There are various types of contact lenses, and some types are considered superior to others when it comes to lowering the risks of eye infection from contacts. Gas-permeable contacts, for example, supposedly allow the eye to "breathe" in order to reduce the chances of developing problems. Disposable contact lenses also are generally considered safer because they do not have to be cleaned, but the symptoms of an eye infection can be experienced regardless of the type of lenses a person wears.
It should be remembered that bacteria, viruses, fungi and foreign bodies in the eye are frequently the things that cause eye infections in general. Contact lenses of any kind certainly can be thought of as a "foreign body" that is not only an object in the eye but also can be a contributor to the creation of a favorable environment for the growth of bacteria and viruses. Although the signs and symptoms of eye infection from contact lenses can be experienced by people who do not wear contacts, they are almost always caused by the contacts themselves in people who wear them.

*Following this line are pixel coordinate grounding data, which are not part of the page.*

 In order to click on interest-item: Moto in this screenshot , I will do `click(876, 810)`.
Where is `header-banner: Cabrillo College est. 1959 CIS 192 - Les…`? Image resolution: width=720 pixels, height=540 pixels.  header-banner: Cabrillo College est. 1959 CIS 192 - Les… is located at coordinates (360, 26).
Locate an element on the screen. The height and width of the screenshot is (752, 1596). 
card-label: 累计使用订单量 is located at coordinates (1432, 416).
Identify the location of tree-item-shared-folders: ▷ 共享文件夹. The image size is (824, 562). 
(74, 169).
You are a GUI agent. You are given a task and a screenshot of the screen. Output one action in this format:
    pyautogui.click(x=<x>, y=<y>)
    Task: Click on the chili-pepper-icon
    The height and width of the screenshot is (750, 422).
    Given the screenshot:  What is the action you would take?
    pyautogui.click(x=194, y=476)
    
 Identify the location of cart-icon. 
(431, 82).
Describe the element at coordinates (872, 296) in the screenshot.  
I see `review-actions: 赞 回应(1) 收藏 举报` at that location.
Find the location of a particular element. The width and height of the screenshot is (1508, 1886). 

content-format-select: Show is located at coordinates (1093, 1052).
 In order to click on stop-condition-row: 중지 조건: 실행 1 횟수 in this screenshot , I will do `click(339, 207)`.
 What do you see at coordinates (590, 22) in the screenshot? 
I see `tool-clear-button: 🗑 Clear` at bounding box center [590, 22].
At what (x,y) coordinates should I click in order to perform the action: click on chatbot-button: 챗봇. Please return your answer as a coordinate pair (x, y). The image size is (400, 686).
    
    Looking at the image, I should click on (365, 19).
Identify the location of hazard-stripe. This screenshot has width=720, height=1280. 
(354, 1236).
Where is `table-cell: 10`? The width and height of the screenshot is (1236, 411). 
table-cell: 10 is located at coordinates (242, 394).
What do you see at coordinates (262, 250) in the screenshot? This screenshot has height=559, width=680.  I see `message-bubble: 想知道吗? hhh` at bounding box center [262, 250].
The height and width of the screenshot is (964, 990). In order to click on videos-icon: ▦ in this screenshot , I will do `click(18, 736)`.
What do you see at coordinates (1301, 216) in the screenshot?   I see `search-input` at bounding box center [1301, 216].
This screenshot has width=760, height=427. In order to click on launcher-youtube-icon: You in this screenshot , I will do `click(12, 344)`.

Some of the same signs and symptoms of eye infection can be experienced in cases of conjunctivitis, an inflammation of the conjunctiva. Infectious conjunctivitis is very contagious, and people who wear contacts are at a higher risk of developing the condition. "Pink eye" is the term most often used by healthcare providers as well as laypeople to refer to conjunctivitis that is brought on by bacteria or viruses. To keep from experiencing the signs and symptoms of eye infection from contacts, it is advisable for wearers to faithfully follow all precautions given for the specific type of contacts used, and they should not be worn while sleeping unless absolutely necessary.